- **Source extract**:
####

Jarhead is a 2003 Gulf War memoir by author and former U.S. Marine Anthony Swofford. After leaving military service, the author went on to college and earned a double master's degree in Fine Arts at the University of Iowa.

Plot
Jarhead recounts Swofford's enlistment and service in the United States Marine Corps during the Persian Gulf War, in which he served as a Scout Sniper Trainee with the Surveillance and Target Acquisition (STA) Platoon of 2nd Battalion, 7th Marines.

Like most of the troops stationed in the Middle East during the Gulf War, Swofford saw very little actual combat. Swofford's narrative focuses on the physical, mental and emotional struggles of the young Marines.

####

(Entries for locating text and elements)
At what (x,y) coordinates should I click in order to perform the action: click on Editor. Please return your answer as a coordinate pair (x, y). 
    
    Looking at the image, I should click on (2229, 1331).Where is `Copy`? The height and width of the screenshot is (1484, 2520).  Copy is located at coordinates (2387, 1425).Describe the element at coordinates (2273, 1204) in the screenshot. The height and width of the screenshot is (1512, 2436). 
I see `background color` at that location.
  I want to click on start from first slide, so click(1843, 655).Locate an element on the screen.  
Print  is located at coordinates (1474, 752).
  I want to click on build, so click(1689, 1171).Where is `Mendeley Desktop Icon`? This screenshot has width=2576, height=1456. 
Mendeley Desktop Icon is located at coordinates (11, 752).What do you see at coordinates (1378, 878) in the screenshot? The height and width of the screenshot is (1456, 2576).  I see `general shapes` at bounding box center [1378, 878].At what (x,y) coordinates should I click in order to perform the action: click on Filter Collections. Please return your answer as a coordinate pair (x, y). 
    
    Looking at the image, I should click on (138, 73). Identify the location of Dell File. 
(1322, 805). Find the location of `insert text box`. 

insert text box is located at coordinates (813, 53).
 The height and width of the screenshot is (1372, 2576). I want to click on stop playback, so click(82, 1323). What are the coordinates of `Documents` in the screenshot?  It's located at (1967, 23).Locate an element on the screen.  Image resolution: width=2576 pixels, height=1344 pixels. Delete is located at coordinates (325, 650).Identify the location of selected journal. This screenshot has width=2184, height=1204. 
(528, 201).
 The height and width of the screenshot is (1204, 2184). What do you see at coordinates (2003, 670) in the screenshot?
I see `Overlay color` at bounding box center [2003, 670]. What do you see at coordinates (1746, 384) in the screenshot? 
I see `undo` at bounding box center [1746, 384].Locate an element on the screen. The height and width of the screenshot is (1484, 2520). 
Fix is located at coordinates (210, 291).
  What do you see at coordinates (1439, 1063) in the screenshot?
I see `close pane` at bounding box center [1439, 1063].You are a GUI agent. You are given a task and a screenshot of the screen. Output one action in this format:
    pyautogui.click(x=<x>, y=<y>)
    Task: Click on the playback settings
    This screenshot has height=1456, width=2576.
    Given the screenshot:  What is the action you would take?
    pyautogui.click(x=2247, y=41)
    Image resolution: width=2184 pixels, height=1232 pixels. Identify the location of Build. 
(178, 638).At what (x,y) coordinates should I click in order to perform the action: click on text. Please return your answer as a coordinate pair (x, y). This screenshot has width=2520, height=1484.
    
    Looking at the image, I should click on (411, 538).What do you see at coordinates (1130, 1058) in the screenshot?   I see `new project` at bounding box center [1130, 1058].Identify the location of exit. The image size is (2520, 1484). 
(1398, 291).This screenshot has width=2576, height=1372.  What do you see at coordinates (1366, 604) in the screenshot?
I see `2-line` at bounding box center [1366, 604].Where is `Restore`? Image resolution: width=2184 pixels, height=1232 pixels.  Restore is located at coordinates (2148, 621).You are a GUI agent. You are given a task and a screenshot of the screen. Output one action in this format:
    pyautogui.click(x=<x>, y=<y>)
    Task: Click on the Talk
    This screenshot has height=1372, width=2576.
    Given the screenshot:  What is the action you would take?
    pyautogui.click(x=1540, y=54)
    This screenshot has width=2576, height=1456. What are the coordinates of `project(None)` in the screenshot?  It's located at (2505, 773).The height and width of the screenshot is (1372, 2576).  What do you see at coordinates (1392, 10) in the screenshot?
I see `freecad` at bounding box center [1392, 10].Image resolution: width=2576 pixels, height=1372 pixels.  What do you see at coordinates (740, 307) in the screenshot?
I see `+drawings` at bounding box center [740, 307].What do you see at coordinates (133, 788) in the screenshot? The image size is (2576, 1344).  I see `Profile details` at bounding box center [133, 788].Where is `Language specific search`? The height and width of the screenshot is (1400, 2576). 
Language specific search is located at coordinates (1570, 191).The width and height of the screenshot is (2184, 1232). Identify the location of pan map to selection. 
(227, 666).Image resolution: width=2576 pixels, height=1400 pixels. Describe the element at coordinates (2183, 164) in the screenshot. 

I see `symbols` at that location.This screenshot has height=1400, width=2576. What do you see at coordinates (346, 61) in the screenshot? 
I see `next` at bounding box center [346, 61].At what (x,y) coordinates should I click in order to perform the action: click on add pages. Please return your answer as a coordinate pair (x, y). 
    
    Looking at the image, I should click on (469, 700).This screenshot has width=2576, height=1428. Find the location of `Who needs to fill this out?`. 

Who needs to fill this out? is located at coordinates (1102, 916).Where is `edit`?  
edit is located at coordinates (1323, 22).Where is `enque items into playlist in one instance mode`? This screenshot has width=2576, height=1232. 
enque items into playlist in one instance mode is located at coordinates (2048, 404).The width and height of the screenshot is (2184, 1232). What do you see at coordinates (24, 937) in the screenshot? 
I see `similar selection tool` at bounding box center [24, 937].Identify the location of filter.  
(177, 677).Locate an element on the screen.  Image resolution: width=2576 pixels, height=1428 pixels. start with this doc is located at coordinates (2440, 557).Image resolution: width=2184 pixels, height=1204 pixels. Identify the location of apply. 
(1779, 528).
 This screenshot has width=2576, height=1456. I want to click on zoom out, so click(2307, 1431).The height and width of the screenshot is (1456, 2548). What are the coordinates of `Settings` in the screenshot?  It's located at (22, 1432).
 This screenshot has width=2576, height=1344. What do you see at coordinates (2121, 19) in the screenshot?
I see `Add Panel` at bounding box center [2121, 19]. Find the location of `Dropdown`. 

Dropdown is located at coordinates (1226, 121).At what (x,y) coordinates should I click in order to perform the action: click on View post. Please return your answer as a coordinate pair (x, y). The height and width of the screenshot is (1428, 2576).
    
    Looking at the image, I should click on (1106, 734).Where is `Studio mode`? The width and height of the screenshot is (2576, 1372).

####

- **Required actions**:
(1) From the text about Jarhead, copy word for word the section from "Like most of" up to and including "the young Marines.".
(2) Drawing on the text about Jarhead, explain what position Swofford held during the Gulf War and how much combat he experienced.

- **The solutions**:
(1)
Like most of the troops stationed in the Middle East during the Gulf War, Swofford saw very little actual combat. Swofford's narrative focuses on the physical, mental and emotional struggles of the young Marines.

(2) Swofford served as a Scout Sniper Trainee with the Surveillance and Target Acquisition (STA) Platoon of 2nd Battalion, 7th Marines. Like most of the troops stationed in the Middle East during the Gulf War, he saw very little actual combat.